In the previous article in the series, you migrated the IDL version of an example fractal-rendering program from earlier in the series to run using the DaCS data library. The performance, while noticeably better than running on the PPE only, showed no noticeable gains when going from running on one SPE to running on multiple SPEs.
There are a number of possible explanations for this. The most likely, however, is simply that the PPE's speed at setting up and tearing down chunks of data for the SPEs is the limiting factor. Therefore, I thought it prudent as a first step to look at reducing the amount of work the PPE does when sending and receiving data as a way to improve performance.
In the current incarnation, the PPE is handling marshalling. Data are sent to the SPE in the most convenient possible form for the SPE and then returned in the form most convenient for the PPE. It is almost certainly faster to have the SPE do the shuffling.

* Dataset section:
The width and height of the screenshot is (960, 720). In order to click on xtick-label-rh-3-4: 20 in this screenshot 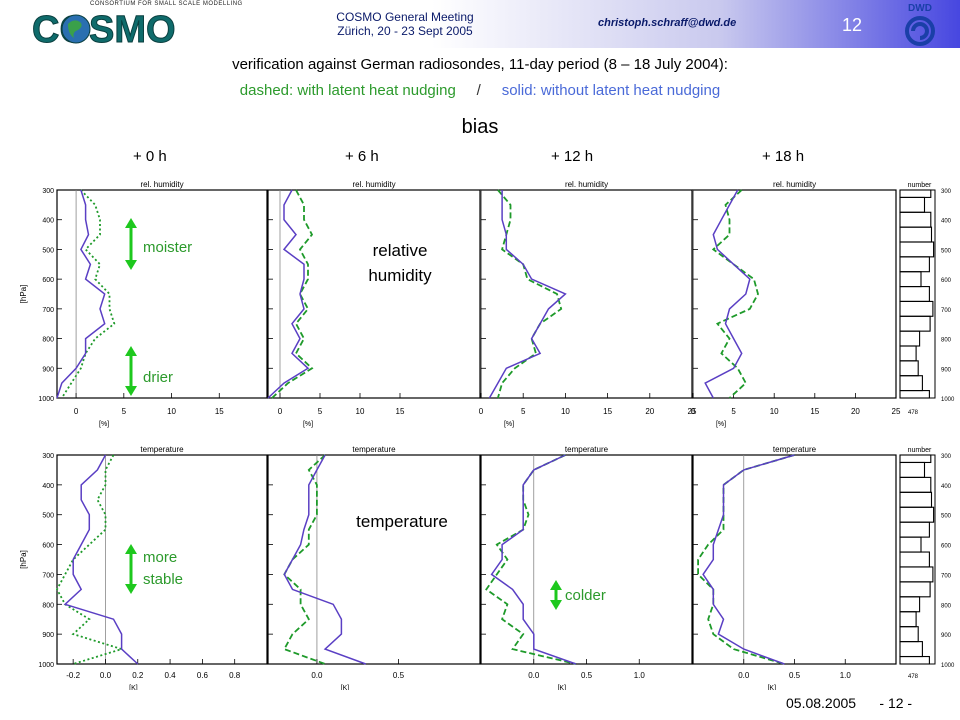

* Your goal: From the fractal-rendering article, write out the passage from "In the current" up to and including "do the shuffling.", word for word.

* Solution to this task:
In the current incarnation, the PPE is handling marshalling. Data are sent to the SPE in the most convenient possible form for the SPE and then returned in the form most convenient for the PPE. It is almost certainly faster to have the SPE do the shuffling.